Given that the Nacc has been suggested to be also involved in salience detection [36] as well as in sleep–wake homeostasis [37], the present Glu decrease observed in HCI while watching the cocaine film might reflect a decrease of salience of the audio-visual inputs over time together with a fatigue-driven Glu reduction, since the cocaine film was always shown after the neutral film and might constitute a stimulus with low salience for HCI. In CAI, on the other hand, the expected higher salience of cocaine-related cues [38] together with heightened arousal might contribute to increased Glu levels during the cocaine film, analog to animals showing accelerated Glu release in the Nacc in response to cues linked with incentive salience [39].

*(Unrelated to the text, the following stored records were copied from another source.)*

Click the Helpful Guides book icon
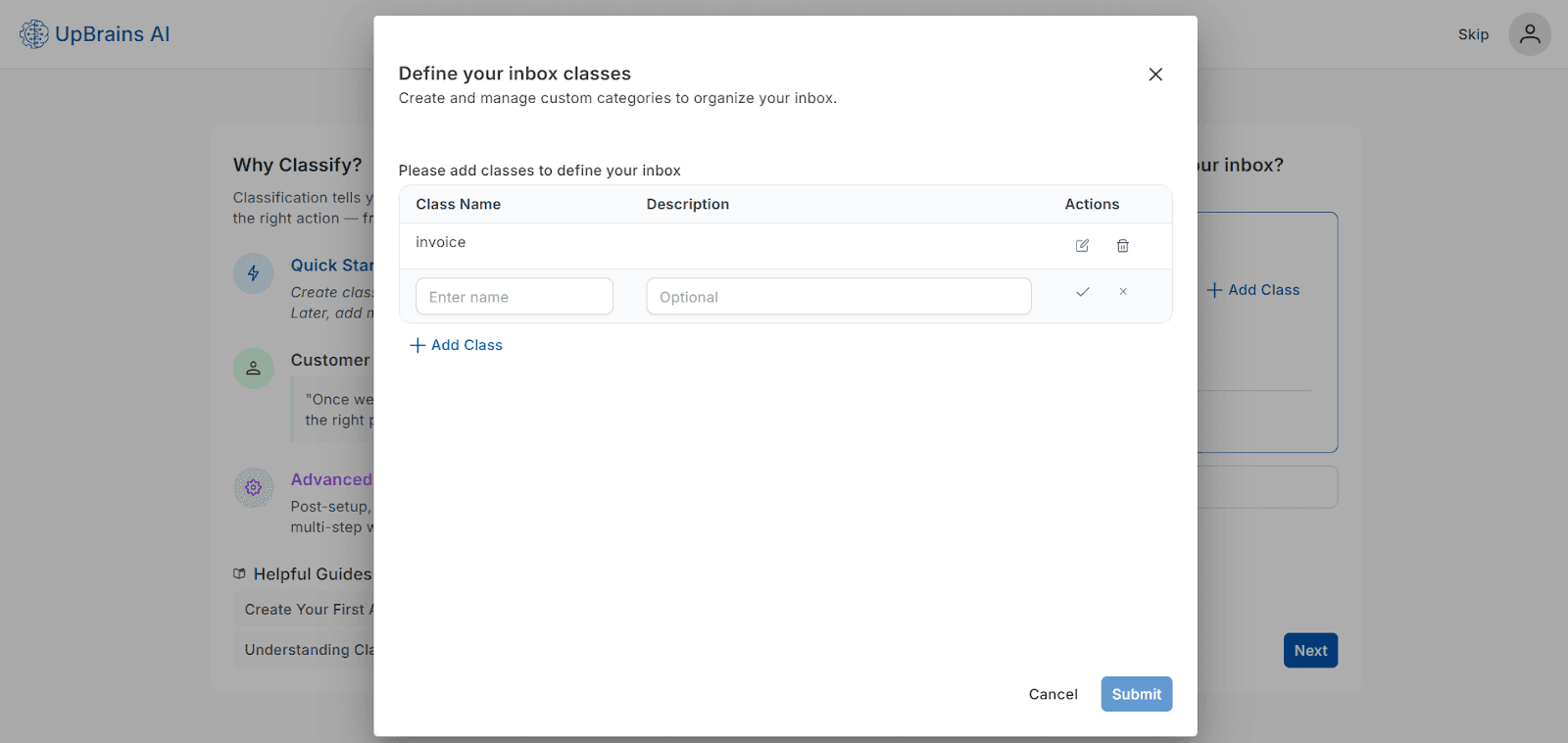The height and width of the screenshot is (743, 1568). [x=239, y=574]
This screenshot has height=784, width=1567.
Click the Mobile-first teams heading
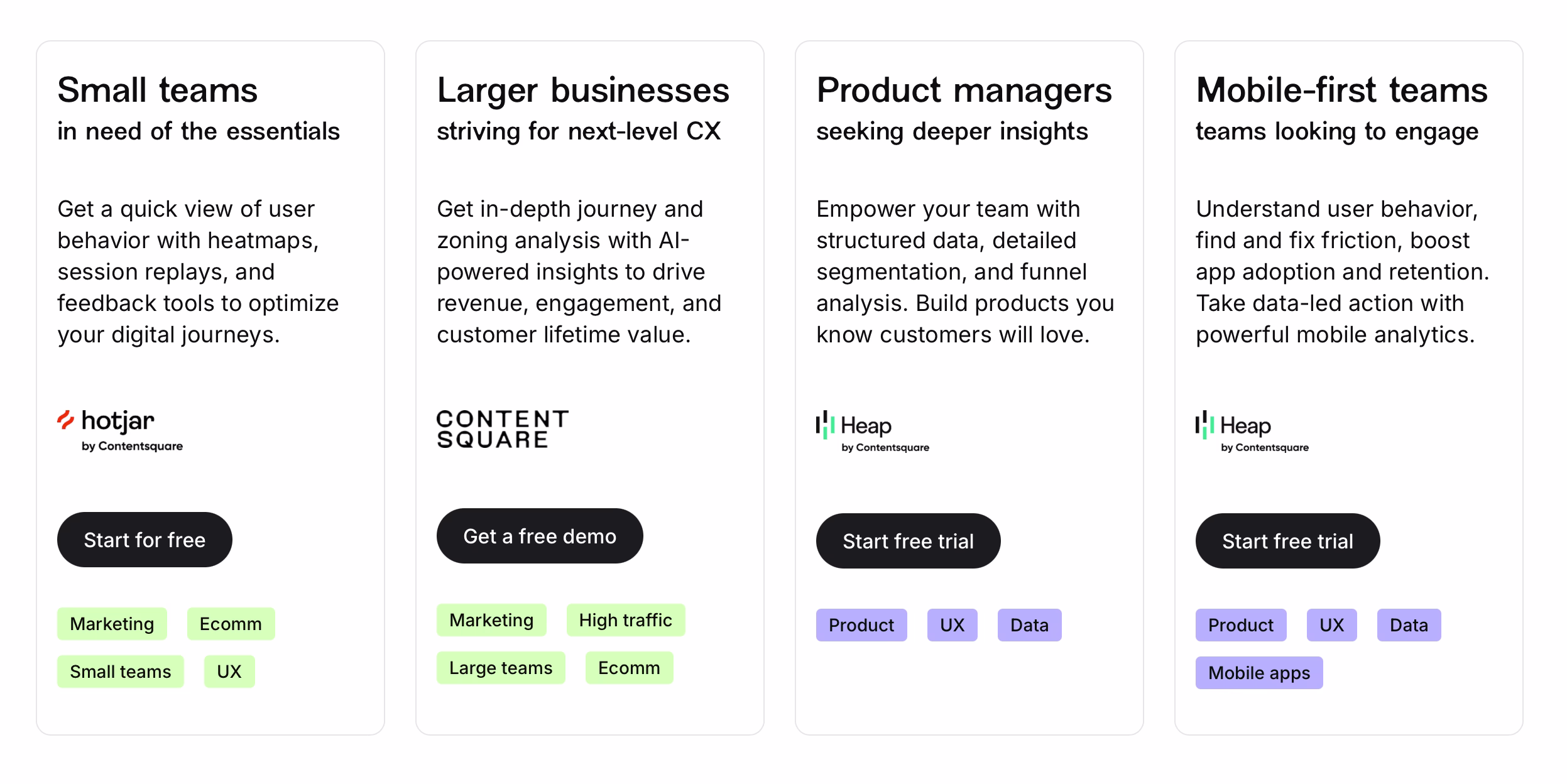tap(1341, 90)
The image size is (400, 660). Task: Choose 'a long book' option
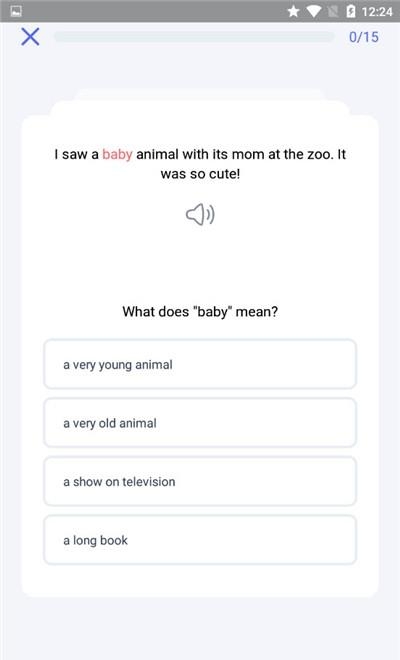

Glu imbalance in CAI was not significantly modulated by the short-term intake of N-AC (Table 1). However, in the N-AC condition, the cue-induced Glu increase in CAI while taking placebo was no longer observed, whereas N-AC had no impact on craving ratings. Given that N-AC caused a significant reduction of Glu in the control group, which is in line with recent 1H-MRS Glu measures of the basal ganglia in a healthy population [40], N-AC seems, in principle, capable of affecting the Glu system of the human brain. Further, recent findings have shown beneficial effects of long-term N-AC interventions of 25 days (as compared with our two-day administration) on problems related to CA [41]. Thus, an adjustment of the duration and potentially of the dose of N-AC intervention might be needed for reducing craving in CAI. Lastly, since the mechanisms of N-AC are far from being fully understood [42], it remains challenging to interpret our unanticipated findings regarding the N-AC administration. Thus, the impact of numerous other pharmacological compounds targeting the Glu system [43] should be further studied by means of a small-voxel 1H-MRS approach as proposed here. We hypothesize that Glu levels within the human Nacc could serve as a noninvasive biomarker to predict individual treatment responses in future clinical trials. Namely, such a biomarker would allow identifying individuals who benefit the most from pharmacological interventions aiming at restoring disturbances within the Glu homeostasis in CAI, and thus would enable a personalized pharmacological treatment.

In sum, our findings contribute to the establishment of a translational framework of neurometabolic changes within the Glu system underlying CA across species that will enhance our understanding of addictive disorders, and, most importantly can thereby foster the development of urgently needed novel pharmacotherapies that target the Glu system.